Records from a data source:
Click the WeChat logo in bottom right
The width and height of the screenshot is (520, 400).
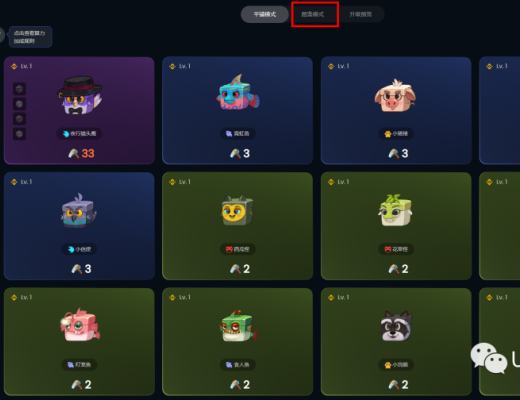coord(489,358)
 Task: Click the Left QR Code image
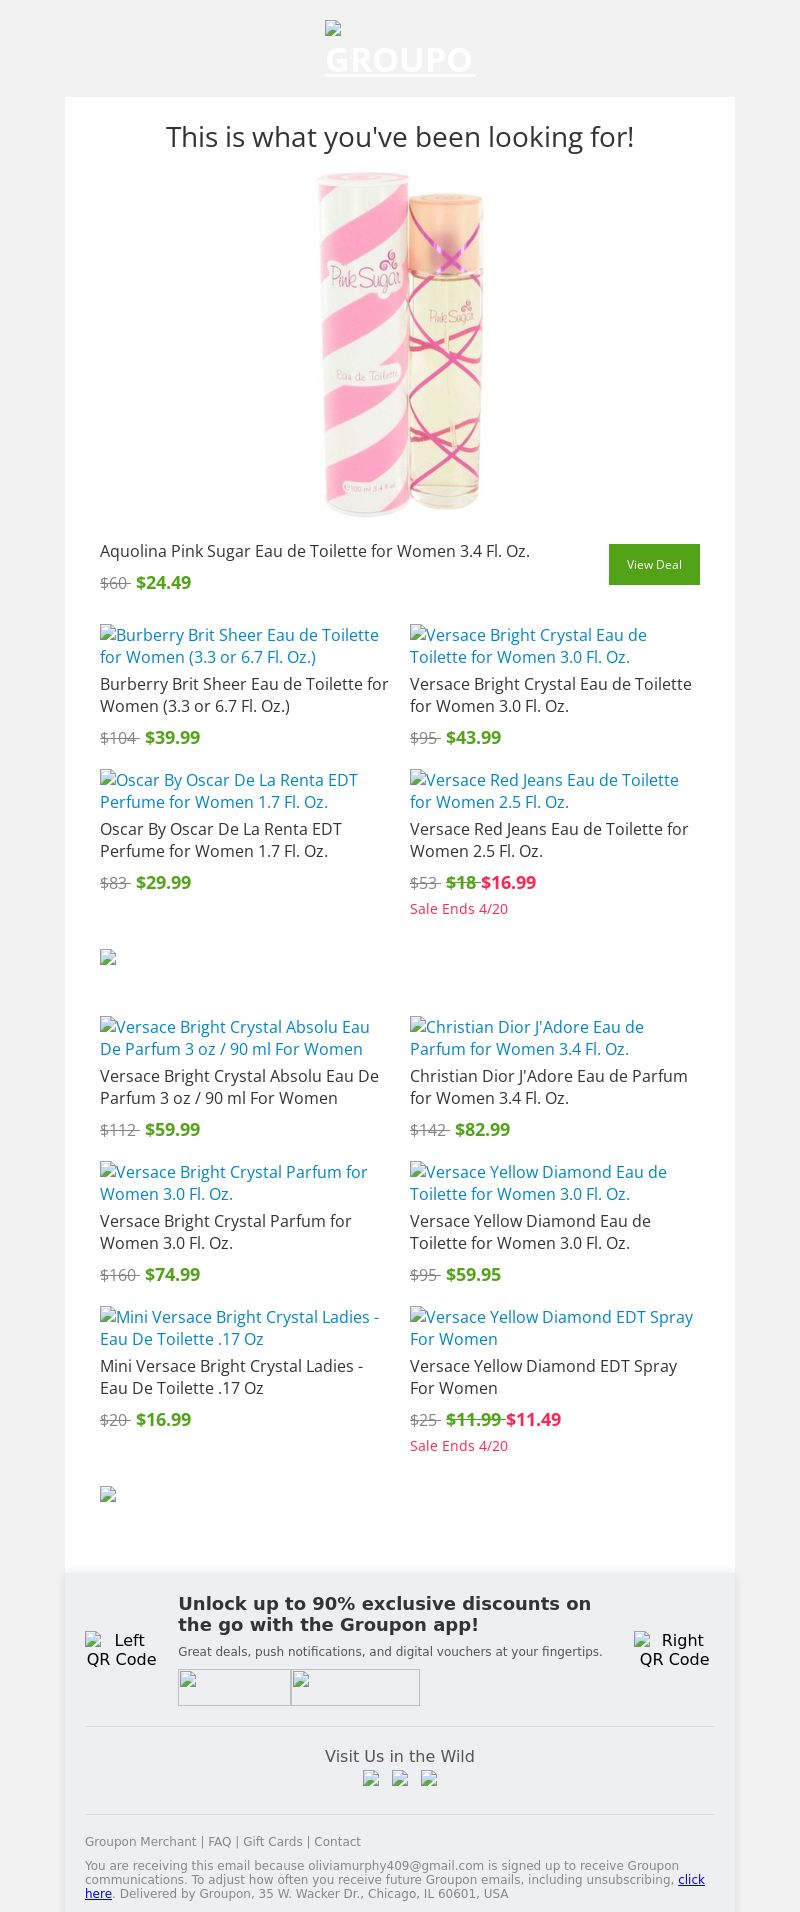(x=122, y=1649)
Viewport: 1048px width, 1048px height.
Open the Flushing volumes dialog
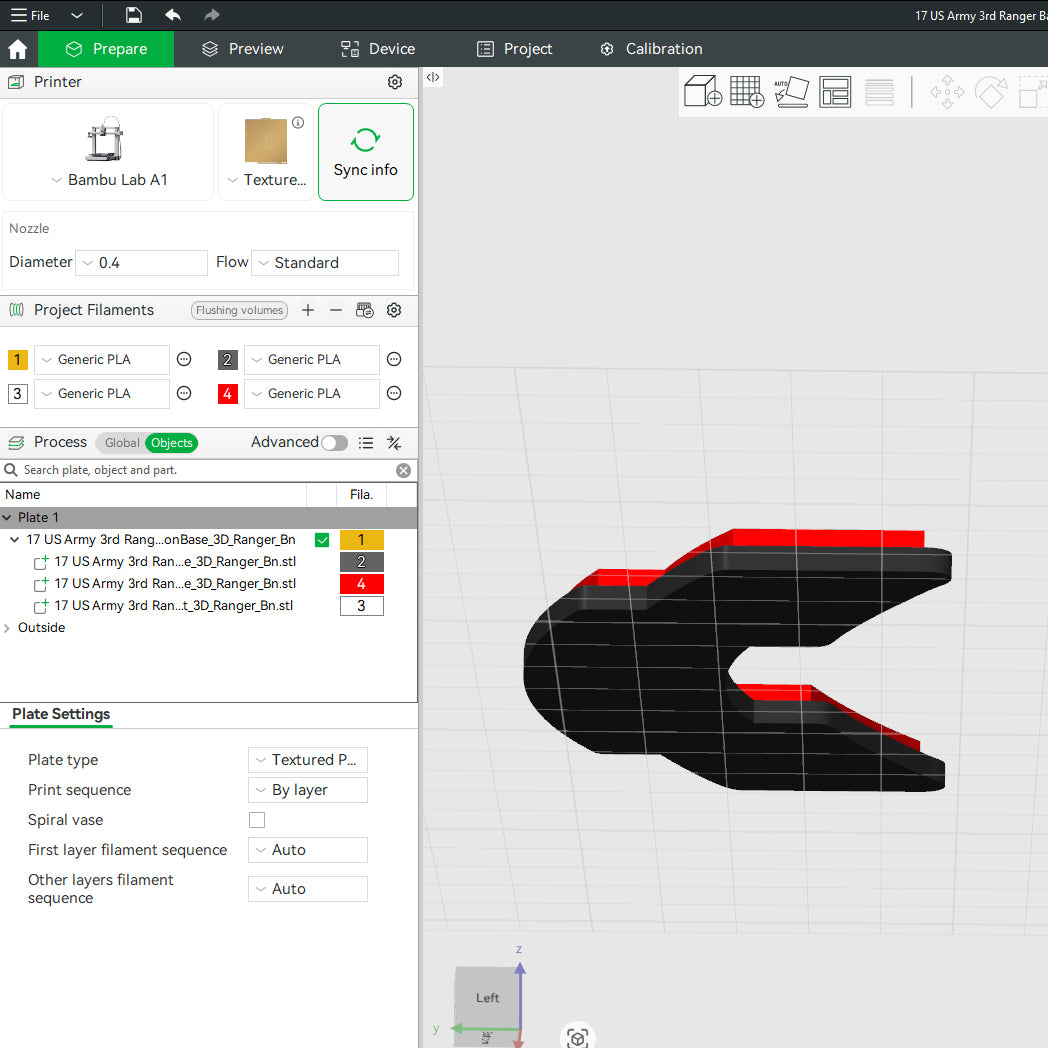tap(239, 310)
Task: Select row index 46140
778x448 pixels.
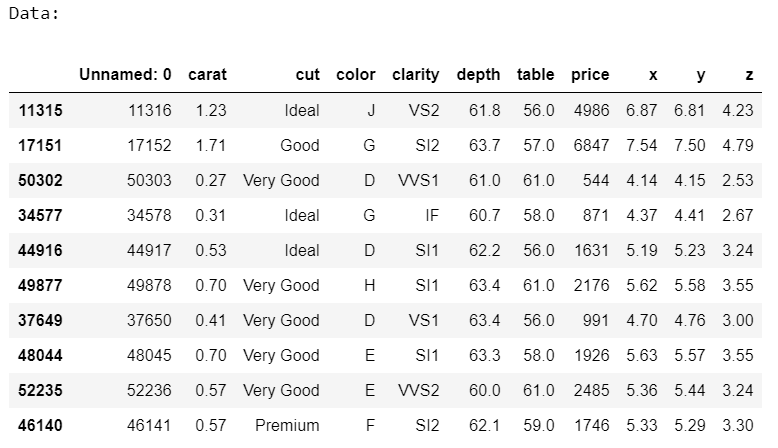Action: point(40,425)
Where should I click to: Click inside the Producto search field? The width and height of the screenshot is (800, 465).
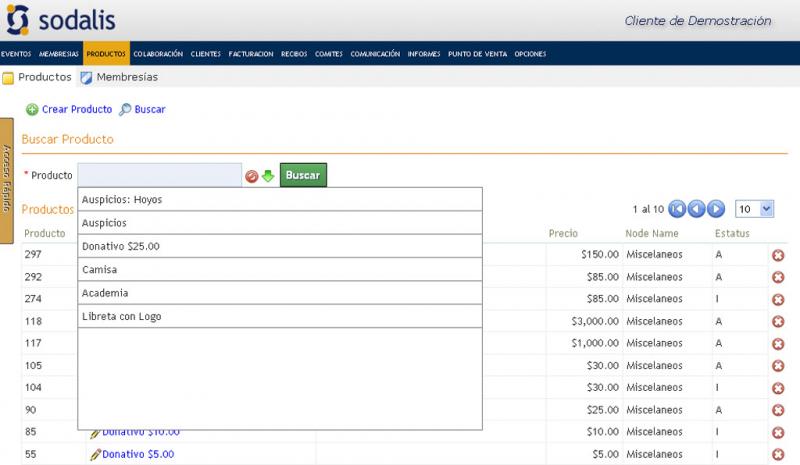pyautogui.click(x=159, y=175)
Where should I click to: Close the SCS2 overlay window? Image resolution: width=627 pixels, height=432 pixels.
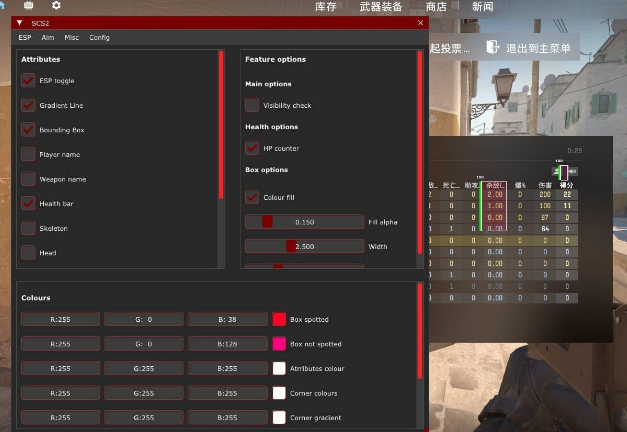420,22
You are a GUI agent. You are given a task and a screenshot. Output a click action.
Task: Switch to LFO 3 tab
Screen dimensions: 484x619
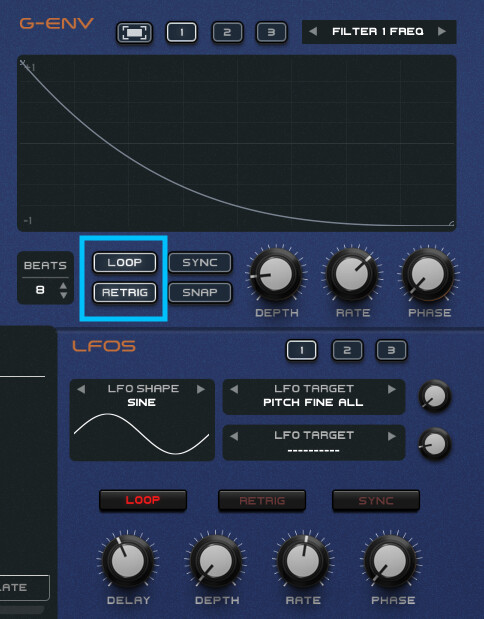click(391, 350)
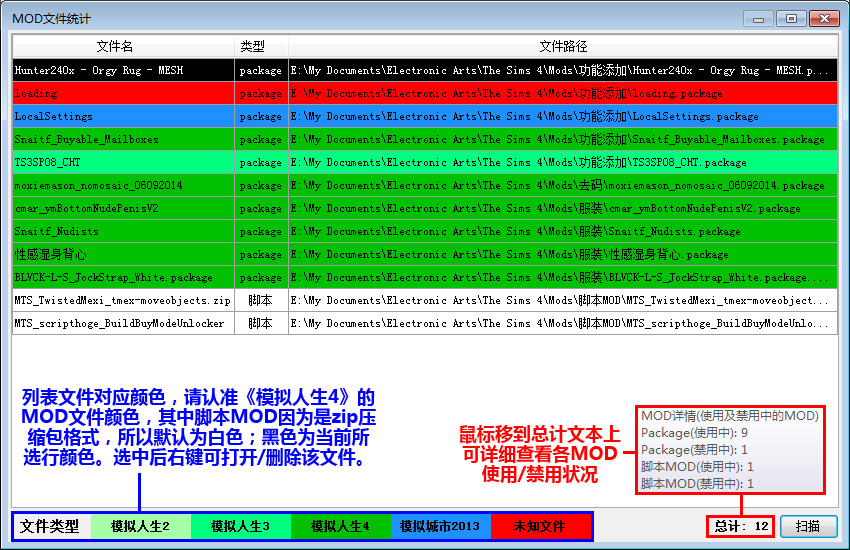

| TASK |
The goal is an exact reprint of the entries, leaving out the pictures.

| EXERCISE ANSWER |
Click the WeChat logo in bottom right
The width and height of the screenshot is (520, 400).
coord(489,358)
 Task: Click the Left QR Code image
(x=122, y=1649)
Viewport: 1048px width, 1048px height.
Open the Flushing volumes dialog
tap(239, 310)
Task: Select row index 46140
778x448 pixels.
Action: point(40,425)
Where should I click to: Click inside the Producto search field? The width and height of the screenshot is (800, 465).
pyautogui.click(x=159, y=175)
Where should I click to: Close the SCS2 overlay window? Image resolution: width=627 pixels, height=432 pixels.
420,22
You are a GUI agent. You are given a task and a screenshot. Output a click action.
Task: Switch to LFO 3 tab
Screen dimensions: 484x619
click(391, 350)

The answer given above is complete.